The report makes the following points:
* Pumping money into the economy to combat recessions -- the general practice since World War II -- is ineffective and bad economics.
Not only does such "countercyclical" aid come too late, but it tends to overstimulate the economy and feed inflation.
This happens partly because recessions often are officially recognized as such, and legislation passed to offset them, only after the downturn is partly through its course.
Pump-priming programs, designed to speed up consumption, take effect just as the economy may be picking upon its own.
* A better answer, in the JEC view, is to stimulate production, not consumption -- to take those steps which foster long-term structural improvements in the economy.
This means, according to the JEC and its chairman, Sen. Lloyd Bentsen (D) of Texas, that business should be allowed, and encouraged, to invest money in more modern ways of getting things done.
"Top focus," Dr. Freund said in an interview, "should be to reduce the corporate tax load," leaving more investment capital in management's hands.
At present, he believes, the combinatin of inflation and taxes yields so small a return on capital that managers hesitate to invest for the long-term future.They feel compelled to concentrate on getting a good short-run return for stockholders.
Arthur F. Burns, former Federal Reserve Board chairman, puts it another way: "Businessmen used to think about generating profits. now they seek inflation hedges.
"Because of inflation," says Dr. Burns, "people look for hedges, to avoid loss of purchasing power. Some of the best minds in business are spending their time and energy looking for hedges."
This whole concept of "supply side" economics -- encouragement of production, not consumption -- not only permeates the JEC approach, but will form an important part of the "economic renewal" program President Carter plans to unveil soon.

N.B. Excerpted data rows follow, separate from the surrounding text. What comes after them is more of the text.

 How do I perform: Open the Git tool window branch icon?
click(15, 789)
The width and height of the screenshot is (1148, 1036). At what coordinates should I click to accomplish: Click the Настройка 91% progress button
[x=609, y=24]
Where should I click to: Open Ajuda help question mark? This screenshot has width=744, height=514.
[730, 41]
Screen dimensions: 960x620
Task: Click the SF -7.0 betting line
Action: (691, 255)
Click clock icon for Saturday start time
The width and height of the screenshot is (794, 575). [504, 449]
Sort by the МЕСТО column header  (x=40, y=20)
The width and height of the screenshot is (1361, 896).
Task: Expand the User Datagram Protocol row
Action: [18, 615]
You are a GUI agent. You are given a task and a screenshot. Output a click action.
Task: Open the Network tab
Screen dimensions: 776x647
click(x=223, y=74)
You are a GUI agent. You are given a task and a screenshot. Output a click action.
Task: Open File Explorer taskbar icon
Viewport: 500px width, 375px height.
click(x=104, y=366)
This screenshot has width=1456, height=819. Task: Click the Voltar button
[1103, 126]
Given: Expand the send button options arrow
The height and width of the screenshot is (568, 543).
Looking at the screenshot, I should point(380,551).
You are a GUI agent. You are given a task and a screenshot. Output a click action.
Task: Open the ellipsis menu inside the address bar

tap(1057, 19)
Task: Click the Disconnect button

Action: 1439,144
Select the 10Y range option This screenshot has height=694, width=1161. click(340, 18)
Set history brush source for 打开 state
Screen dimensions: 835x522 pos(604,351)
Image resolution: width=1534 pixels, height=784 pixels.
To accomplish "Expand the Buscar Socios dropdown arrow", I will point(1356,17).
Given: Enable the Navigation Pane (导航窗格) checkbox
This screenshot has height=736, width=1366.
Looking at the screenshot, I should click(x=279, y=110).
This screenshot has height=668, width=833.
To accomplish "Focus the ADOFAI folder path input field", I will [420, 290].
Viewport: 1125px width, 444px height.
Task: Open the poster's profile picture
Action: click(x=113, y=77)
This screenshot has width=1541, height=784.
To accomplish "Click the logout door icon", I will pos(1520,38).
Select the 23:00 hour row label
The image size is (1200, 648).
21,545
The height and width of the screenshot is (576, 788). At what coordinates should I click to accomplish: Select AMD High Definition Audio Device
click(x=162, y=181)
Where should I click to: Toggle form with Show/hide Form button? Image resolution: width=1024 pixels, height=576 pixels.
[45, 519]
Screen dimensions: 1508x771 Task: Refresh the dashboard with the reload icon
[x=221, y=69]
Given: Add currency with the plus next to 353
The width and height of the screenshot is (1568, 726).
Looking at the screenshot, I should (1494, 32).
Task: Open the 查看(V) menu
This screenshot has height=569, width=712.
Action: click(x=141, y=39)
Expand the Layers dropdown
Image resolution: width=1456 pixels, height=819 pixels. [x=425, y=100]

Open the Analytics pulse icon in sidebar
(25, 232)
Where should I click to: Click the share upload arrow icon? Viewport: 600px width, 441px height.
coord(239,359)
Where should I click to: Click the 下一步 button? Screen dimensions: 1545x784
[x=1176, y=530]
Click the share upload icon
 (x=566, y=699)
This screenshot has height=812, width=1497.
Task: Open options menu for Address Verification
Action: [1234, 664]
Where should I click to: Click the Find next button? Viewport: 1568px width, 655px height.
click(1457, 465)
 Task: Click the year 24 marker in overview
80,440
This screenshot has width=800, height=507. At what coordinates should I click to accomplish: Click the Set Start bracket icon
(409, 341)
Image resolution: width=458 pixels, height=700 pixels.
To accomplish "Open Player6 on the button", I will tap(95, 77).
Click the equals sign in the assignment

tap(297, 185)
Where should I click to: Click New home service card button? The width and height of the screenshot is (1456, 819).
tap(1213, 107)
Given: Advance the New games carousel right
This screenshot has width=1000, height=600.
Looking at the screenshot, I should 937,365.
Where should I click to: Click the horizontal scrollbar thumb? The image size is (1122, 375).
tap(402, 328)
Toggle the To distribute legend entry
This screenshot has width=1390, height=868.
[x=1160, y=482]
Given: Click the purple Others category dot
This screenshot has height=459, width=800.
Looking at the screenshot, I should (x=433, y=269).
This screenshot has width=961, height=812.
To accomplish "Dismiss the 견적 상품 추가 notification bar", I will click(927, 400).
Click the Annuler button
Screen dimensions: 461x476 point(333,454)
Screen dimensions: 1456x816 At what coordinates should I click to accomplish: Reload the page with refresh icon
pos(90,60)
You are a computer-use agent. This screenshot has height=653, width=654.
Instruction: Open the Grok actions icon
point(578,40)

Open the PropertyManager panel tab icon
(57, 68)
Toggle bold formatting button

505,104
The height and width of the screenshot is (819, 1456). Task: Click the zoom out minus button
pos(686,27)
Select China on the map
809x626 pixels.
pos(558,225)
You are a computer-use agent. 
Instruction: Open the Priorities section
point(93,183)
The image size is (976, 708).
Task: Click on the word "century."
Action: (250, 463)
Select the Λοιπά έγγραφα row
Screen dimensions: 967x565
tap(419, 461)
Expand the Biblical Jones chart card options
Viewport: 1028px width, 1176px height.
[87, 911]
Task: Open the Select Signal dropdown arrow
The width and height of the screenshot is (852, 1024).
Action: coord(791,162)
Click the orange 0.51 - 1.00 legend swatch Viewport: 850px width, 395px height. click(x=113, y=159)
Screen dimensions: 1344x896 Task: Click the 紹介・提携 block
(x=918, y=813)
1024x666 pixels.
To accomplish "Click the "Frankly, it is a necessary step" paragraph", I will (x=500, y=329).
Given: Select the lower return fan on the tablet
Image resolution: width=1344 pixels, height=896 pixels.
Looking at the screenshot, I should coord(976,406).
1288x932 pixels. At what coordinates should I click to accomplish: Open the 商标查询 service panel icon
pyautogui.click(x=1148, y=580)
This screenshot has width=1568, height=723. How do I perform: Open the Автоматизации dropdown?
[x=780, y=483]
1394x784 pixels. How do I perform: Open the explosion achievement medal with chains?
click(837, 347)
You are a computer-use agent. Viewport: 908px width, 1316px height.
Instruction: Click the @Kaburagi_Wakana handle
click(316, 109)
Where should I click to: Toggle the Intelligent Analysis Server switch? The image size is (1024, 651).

His top-level Economic Policy Group (EPG) has prepared a blueprint for Mr. Carter. Reportedly the plan lumps together programs already enacted -- synthetic fuels, other energy measures, mass transit -- plus a tax cut in the range of $25 billion, and about $5 billion in new spending.
If the President sticks to his conviction that a pre-election tax cut would be wrong, he will present the package to Congress next january, though he plans to outline it soon.
A major part of White house-proposed tax reductions would be of the "supply side" kind, designed to stimulate investment and up-grade the plants and equipment.
Trade union leaders sometimes view the concept of productivity with suspicion , as though it implied a speedup on the job.
Not so, according to Freund and other specialists. If a company's workers, they explain, win higher wages, they must match those gains by producing more goods. Otherwise, unit labor costs -- or the cost to their employer of making a product -- rise. This increase is passed on to consumers in the form of higher prices. inflation results.
"From a 3 percent annual growth in the 1960s," says Freund, "productivity growth slipped to 2 percent, then 1 percent, and in 1979 into the minus column."
Americans' expectation of a 3 percent annual rise in their standard of living , says Federal Reserve Board chairman Paul A. Volcker, "became built into wage contracts," with the result that wages rose faster then productivity.
In essence, according to Dr. Freund and Paul B. Manchester, co-authors of the productivity report for the JEC, wage increases break into two parts:
* An increase to compensate labor for past inflation, or "catch-up."
* Then, like frosting on the cake, something more to reward workers for their perceived past productivity gains.
This is what Mr. Volcker means by expectations becoming built into wage contracts. But if output per manhour has not grown as much as perceived -- as has been the case in recently -- the cost of mankind goods goes up.
The result, says Freund, is a spiral of wages and prices chsing each other upward. how to break the cycle?
One way is to provide workers with more modern machinery.
On this theory rests the case for supply side economics, or reducing the tax load on business.